Architecture

Implementing Backpressure and Flow Control in High-Throughput Streaming Systems

Every streaming outage I have been paged for had the same shape: a producer kept producing, a consumer fell behind, and the gap between them silently turned into memory. By the time anyone looked at a dashboard, latency had already collapsed and the JVM was thirty seconds from an OutOfMemoryError. The fix is never “make the consumer faster” in the moment – it is to have already designed the system so that a slow consumer slows the producer, or sheds load deliberately, instead of buffering its way to death.

That mechanism is backpressure: the consumer’s ability to push its rate limit upstream so the whole pipeline self-throttles to the speed of its slowest stage. This article walks the concrete controls – bounded buffers, pull and credit-based protocols, Kafka pause/resume, token-bucket admission, and load shedding – and how to compose them across a multi-stage pipeline. The running assumption is that you already have a pipeline doing real work and now need it to survive a load spike or a downstream stall without falling over.

Why unbounded queues cause latency collapse and OOM

Start with the failure mode, because it explains every design decision that follows. An unbounded queue between a fast producer and a slow consumer is a latency time bomb governed by Little’s Law:

L = lambda * W

L is the mean number of items in the system, lambda is the arrival rate, and W is the mean time each item spends in the system. Rearranged, W = L / lambda. If your consumer drains at 1,000 msg/s and the queue is holding 500,000 messages, the newest message waits roughly 500 seconds before it is even looked at. The queue did not protect you – it converted a throughput deficit into an unbounded latency deficit, and added heap pressure on the way.
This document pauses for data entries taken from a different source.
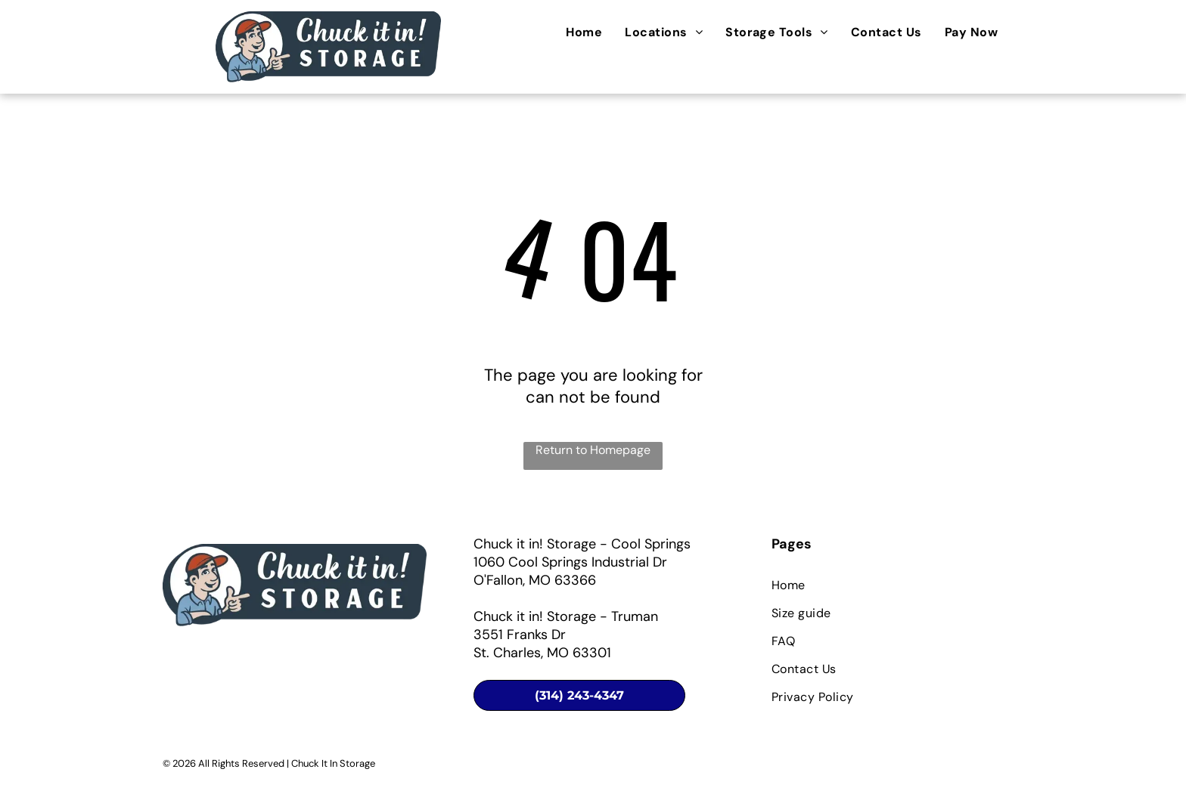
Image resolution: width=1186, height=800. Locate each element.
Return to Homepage (593, 450)
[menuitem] (583, 32)
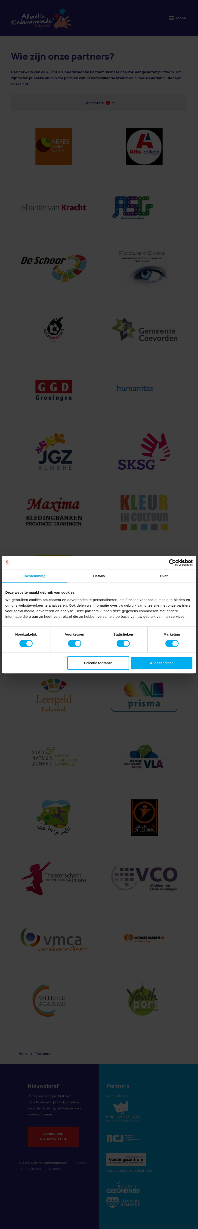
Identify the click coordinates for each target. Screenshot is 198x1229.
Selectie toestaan (98, 663)
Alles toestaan (161, 663)
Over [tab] (164, 576)
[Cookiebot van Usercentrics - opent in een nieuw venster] (172, 562)
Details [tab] (99, 576)
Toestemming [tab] (34, 576)
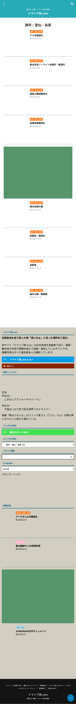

The core insight: a buffer cannot fix a sustained rate mismatch. If arrival_rate > service_rate on average, queue depth grows without bound and so does latency. A buffer only absorbs bursts – transient periods where arrival exceeds service – and only if the average over the window stays below service rate. Any buffer you size as “big enough to never fill” is a buffer you have not reasoned about.

Two distinct things break. Latency collapses first, because every item now sits behind a growing backlog. Then memory follows, because each queued item holds a payload, and on the JVM, GC pause times climb with live-set size – which slows the consumer further, which grows the queue faster. That is the same positive-feedback loop that turns a retry into a retry storm, applied to queueing. Bounding the queue is what breaks the loop: a full bounded buffer forces a decision – block, drop, or shed – instead of silently consuming all available memory.

Step 1 – Backpressure models: pull, push-with-credit, reactive streams

There are three mechanisms to make a consumer’s rate visible to a producer. Pick deliberately; they have very different coupling and latency characteristics.

Pull-based. The consumer asks for the next item when it is ready. The producer cannot get ahead because nothing is delivered until requested. Kafka’s consumer is the canonical example – poll() fetches only when called, so a slow consumer simply polls less often and the broker holds the backlog on durable disk, not in your heap. Pull is the simplest correct model and the default you should reach for when the transport can buffer cheaply.

Push-with-credit. The consumer grants the producer a budget – “you may send me N more items” – and the producer sends until the credit is exhausted, refilling as the consumer processes. This is how gRPC/HTTP-2 flow control works at the protocol level (the receiver advertises a window; the sender may not exceed it) and how AMQP’s basic.qos prefetch works. Credit-based push keeps the latency benefit of pushing while still bounding in-flight work.

Reactive Streams. A standardized in-process protocol (the basis of Project Reactor, RxJava, Akka Streams, and java.util.concurrent.Flow) that formalizes credit-based pull. The Subscriber calls subscription.request(n), and the Publisher is contractually forbidden from emitting more than the sum of outstanding requests. It composes through every operator, so backpressure propagates end to end automatically.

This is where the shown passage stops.